The Masked Month

I have worn many masks in the past. Mud masks, green algae masks, egg yolk masks, a beet and yogurt mask – all plastered on my face and guaranteed by organic beauty gurus to produce wondrous results. The beet and yogurt did have a wondrous result. It left me wondering when my face broke into a pink rash. The colour was nice but the itch not so much.

I usually applied these when the kids were absent, however sometimes they waltzed back into the kitchen just when the mask was at its best, that’s just when it is drying up and causing the face to pucker. Results from the observers would vary according to age: a toddler would laugh, a four-year-old shriek in terror and run; a seven-year-old would have a worried look that said – “I’m losing her just when I need her most”; a teen would wear a more matter of fact look that said “OK she’s losing it alright, this just confirms it”.

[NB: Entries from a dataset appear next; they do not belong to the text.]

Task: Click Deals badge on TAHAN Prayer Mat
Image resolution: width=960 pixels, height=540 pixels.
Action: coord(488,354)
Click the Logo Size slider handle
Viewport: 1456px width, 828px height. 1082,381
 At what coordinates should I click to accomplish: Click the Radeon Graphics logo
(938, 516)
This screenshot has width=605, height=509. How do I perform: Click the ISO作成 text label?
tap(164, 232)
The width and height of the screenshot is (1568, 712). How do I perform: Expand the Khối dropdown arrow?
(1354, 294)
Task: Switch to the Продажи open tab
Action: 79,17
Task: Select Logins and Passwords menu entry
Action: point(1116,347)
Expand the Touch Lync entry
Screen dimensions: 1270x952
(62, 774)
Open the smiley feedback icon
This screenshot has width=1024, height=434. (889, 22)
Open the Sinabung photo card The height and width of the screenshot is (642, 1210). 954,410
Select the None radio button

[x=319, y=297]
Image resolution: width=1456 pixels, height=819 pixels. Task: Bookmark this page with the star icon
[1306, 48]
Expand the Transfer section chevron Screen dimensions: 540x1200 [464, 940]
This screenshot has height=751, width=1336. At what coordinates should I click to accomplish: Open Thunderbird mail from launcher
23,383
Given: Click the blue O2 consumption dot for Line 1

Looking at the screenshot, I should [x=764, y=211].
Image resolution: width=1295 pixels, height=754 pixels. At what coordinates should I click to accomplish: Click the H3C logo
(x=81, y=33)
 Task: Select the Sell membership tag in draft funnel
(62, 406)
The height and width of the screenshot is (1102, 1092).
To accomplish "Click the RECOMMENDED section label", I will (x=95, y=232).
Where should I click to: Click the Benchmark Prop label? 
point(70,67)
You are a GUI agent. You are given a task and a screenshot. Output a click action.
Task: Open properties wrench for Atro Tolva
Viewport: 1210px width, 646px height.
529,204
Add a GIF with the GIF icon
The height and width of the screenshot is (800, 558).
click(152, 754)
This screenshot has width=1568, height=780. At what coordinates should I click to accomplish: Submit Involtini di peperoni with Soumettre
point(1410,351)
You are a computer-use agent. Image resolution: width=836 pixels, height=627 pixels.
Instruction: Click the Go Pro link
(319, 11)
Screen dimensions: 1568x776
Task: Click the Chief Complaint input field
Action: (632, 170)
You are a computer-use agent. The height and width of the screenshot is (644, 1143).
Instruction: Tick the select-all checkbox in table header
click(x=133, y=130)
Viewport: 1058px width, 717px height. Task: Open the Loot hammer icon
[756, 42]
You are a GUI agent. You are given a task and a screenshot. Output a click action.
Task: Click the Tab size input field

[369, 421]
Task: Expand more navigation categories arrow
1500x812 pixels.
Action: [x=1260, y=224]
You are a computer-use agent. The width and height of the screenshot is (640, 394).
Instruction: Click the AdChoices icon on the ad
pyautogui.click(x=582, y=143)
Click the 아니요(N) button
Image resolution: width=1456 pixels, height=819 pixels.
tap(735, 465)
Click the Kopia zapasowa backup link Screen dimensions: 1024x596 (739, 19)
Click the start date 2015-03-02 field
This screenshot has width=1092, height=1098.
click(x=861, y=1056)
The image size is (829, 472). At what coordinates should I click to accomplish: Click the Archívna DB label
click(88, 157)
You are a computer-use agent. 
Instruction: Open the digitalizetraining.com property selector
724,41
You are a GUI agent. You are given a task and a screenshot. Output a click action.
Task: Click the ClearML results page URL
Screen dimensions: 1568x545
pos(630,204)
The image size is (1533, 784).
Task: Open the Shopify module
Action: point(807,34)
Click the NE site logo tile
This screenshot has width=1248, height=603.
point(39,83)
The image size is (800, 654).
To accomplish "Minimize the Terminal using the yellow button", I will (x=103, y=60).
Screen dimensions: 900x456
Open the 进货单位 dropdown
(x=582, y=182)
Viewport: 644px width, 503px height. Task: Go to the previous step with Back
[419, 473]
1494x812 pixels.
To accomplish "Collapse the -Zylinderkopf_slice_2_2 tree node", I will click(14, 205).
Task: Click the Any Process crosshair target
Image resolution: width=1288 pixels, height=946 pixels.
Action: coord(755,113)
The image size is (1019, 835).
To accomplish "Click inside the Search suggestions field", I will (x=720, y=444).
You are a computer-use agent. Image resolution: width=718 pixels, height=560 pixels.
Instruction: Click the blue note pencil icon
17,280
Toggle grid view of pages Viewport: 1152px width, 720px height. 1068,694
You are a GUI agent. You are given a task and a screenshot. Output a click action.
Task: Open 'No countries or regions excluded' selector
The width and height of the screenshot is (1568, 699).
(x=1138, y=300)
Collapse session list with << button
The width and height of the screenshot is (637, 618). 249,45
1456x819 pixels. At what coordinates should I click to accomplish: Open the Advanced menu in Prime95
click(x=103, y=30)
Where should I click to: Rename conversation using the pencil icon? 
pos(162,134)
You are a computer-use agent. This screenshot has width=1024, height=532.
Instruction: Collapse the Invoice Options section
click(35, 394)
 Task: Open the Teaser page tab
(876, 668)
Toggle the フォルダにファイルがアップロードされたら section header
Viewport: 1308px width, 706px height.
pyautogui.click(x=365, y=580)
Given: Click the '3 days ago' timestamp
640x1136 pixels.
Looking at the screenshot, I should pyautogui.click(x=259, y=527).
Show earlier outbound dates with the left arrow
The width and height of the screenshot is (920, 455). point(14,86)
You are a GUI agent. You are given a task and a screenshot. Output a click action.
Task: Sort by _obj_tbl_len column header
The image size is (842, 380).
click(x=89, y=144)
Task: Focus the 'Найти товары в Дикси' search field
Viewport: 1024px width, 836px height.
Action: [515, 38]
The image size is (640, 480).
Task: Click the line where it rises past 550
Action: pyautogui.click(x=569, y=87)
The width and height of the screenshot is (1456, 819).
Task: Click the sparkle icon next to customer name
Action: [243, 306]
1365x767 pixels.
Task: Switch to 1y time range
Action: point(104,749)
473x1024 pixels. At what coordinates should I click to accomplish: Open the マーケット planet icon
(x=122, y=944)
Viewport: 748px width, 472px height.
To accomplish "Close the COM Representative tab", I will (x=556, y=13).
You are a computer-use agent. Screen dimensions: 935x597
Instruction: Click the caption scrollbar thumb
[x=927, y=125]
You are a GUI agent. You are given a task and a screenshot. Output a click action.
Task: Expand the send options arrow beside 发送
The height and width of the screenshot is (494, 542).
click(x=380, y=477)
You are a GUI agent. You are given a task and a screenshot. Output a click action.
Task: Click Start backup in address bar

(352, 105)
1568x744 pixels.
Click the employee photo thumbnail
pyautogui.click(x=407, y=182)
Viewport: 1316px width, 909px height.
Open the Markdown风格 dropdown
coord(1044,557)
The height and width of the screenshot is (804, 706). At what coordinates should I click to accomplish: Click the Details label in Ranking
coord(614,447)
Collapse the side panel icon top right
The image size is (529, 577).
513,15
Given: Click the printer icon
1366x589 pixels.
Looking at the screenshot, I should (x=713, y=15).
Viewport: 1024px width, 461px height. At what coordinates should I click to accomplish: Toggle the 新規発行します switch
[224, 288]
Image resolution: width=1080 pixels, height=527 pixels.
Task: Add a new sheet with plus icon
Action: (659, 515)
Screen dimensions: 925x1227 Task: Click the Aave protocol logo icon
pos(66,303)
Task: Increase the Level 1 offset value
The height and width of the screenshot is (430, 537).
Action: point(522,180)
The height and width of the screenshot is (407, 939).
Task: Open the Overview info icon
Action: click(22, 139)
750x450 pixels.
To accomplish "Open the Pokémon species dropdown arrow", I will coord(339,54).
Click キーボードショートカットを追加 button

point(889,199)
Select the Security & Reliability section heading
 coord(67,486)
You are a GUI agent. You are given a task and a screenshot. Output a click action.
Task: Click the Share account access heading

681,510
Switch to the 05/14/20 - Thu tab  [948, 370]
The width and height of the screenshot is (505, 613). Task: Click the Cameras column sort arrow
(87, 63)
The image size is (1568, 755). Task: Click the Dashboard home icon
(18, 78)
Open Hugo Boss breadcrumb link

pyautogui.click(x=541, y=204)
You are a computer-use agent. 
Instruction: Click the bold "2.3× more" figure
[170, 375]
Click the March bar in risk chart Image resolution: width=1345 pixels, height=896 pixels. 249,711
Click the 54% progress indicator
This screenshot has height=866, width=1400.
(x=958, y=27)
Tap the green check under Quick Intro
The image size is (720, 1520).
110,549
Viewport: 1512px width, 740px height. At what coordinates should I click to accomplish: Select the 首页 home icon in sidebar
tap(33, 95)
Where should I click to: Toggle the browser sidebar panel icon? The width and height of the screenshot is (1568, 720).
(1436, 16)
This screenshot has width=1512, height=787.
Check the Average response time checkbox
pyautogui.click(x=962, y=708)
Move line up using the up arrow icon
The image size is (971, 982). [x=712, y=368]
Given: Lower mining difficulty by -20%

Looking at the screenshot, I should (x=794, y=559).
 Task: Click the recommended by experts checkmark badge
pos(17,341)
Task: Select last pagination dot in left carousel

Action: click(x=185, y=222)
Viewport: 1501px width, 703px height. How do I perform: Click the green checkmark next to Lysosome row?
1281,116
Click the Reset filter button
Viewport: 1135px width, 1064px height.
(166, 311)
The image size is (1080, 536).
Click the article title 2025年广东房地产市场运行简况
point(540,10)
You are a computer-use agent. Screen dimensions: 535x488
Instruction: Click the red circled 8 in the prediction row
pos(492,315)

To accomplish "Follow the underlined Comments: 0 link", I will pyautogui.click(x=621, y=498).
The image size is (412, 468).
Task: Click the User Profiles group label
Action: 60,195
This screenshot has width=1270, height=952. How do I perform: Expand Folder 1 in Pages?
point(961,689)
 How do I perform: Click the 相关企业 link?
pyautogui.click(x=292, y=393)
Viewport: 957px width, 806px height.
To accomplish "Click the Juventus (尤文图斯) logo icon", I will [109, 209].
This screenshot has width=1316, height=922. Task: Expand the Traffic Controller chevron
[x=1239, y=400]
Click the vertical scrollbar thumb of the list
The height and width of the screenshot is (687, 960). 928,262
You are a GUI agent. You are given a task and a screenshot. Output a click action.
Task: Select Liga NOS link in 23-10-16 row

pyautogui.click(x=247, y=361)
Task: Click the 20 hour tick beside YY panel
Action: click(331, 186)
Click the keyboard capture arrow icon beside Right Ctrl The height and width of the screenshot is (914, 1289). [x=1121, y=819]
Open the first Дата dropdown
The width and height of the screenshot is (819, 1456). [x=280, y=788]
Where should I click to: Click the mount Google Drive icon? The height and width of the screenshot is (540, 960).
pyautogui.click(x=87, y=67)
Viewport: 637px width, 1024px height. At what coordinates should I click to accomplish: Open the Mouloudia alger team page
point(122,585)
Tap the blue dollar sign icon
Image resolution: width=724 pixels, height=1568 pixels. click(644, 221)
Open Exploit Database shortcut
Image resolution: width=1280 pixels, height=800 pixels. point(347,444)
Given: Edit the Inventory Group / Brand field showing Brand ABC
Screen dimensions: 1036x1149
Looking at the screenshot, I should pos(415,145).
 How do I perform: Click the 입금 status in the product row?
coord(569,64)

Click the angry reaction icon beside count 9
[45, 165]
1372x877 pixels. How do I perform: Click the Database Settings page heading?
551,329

Now we know that masks have been a part of culture and religion for millennia. The wearer usually created their individual mask from natural elements that held deep meaning to them, and that person would take on the persona of the mask itself. We also know that Halloween is coming up and there will be a lot of little tricksters who will adopt a variety of personas found during their hunt with mom this month at the local shop that stocks them. Lads tend to favour the animus: ninja turtles, gorillas, vampires, the list varies according to the latest villain in the movies. Little ladies go for the more delicate creatures (such as they are) like princesses. There are a wide variety of princesses to choose from these days.

In the past I bucked the trend. I made our children’s costumes, and my little ladies were bats and cows. Well, the cow started as an elf on a toadstool but somehow in my sewing room the elf with legs hanging over a toadstool morphed into what the children said looked like a deranged cow with two long udders.The bat was a mouse one year and a bat the next when I cut off the tail and added wings. Waste not want not. What my lads wanted was something dangerous so they became ninja turtles one year, and masked grasshoppers the next when I took off the shells and added wings and (once again) long legs. I figured heck, it was dark when the kids went trick or treating and as long as they looked scary – and they did – they should pass scrutiny.

This month we are blessed with two little grandchildren who will be taking in the fun at Camana Bay on the 29th. My husband will be going as a golfer – no stretch there – and I shall be Zoro! The Fox So Cunning And Free. We used to sing that refrain when our favorite TV show of the past came on and that musical theme preceded it. I shall be singing it too, or at least humming quietly under my black cape and mask; a very cunning old fox with a trunk full of memories.